_Instructions to follow_
Please return all of the records that follow, exactly as written.

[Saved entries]
___

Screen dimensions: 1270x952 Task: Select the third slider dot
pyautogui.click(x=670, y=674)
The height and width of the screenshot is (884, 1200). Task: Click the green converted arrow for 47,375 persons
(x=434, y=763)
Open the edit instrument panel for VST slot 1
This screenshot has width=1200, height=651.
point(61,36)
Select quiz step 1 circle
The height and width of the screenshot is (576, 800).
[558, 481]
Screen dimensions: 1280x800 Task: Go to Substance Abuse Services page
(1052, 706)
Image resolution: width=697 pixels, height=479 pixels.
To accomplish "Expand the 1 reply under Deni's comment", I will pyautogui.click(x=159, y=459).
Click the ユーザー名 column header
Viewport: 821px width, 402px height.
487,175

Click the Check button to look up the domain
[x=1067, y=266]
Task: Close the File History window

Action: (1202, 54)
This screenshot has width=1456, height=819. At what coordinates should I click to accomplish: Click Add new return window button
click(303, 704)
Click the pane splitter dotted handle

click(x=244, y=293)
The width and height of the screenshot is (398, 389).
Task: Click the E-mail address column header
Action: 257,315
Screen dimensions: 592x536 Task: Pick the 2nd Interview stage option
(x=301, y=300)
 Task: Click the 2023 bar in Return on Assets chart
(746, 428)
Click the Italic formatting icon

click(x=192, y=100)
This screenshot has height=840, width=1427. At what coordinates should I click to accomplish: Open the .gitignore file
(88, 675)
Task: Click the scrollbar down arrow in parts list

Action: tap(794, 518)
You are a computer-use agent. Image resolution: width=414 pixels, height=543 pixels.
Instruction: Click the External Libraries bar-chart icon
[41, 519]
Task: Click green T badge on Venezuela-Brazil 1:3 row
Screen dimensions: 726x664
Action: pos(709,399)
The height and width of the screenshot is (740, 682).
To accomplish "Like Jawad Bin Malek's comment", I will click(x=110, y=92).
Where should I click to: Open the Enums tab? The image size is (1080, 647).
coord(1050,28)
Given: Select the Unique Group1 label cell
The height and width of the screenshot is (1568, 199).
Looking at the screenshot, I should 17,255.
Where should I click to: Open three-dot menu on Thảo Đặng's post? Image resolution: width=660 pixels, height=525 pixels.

___

_Output of the task_
Screen dimensions: 1270x952 Task: Select the third slider dot
pyautogui.click(x=670, y=674)
The height and width of the screenshot is (884, 1200). Task: Click the green converted arrow for 47,375 persons
(x=434, y=763)
Open the edit instrument panel for VST slot 1
This screenshot has width=1200, height=651.
point(61,36)
Select quiz step 1 circle
The height and width of the screenshot is (576, 800).
[558, 481]
Screen dimensions: 1280x800 Task: Go to Substance Abuse Services page
(1052, 706)
Image resolution: width=697 pixels, height=479 pixels.
To accomplish "Expand the 1 reply under Deni's comment", I will pyautogui.click(x=159, y=459).
Click the ユーザー名 column header
Viewport: 821px width, 402px height.
487,175

Click the Check button to look up the domain
[x=1067, y=266]
Task: Close the File History window

Action: (1202, 54)
This screenshot has width=1456, height=819. At what coordinates should I click to accomplish: Click Add new return window button
click(303, 704)
Click the pane splitter dotted handle

click(x=244, y=293)
The width and height of the screenshot is (398, 389).
Task: Click the E-mail address column header
Action: 257,315
Screen dimensions: 592x536 Task: Pick the 2nd Interview stage option
(x=301, y=300)
 Task: Click the 2023 bar in Return on Assets chart
(746, 428)
Click the Italic formatting icon

click(x=192, y=100)
This screenshot has height=840, width=1427. At what coordinates should I click to accomplish: Open the .gitignore file
(88, 675)
Task: Click the scrollbar down arrow in parts list

Action: tap(794, 518)
You are a computer-use agent. Image resolution: width=414 pixels, height=543 pixels.
Instruction: Click the External Libraries bar-chart icon
[41, 519]
Task: Click green T badge on Venezuela-Brazil 1:3 row
Screen dimensions: 726x664
Action: pos(709,399)
The height and width of the screenshot is (740, 682).
To accomplish "Like Jawad Bin Malek's comment", I will click(x=110, y=92).
Where should I click to: Open the Enums tab? The image size is (1080, 647).
coord(1050,28)
Given: Select the Unique Group1 label cell
The height and width of the screenshot is (1568, 199).
Looking at the screenshot, I should 17,255.
Where should I click to: Open three-dot menu on Thảo Đặng's post? Image resolution: width=660 pixels, height=525 pixels.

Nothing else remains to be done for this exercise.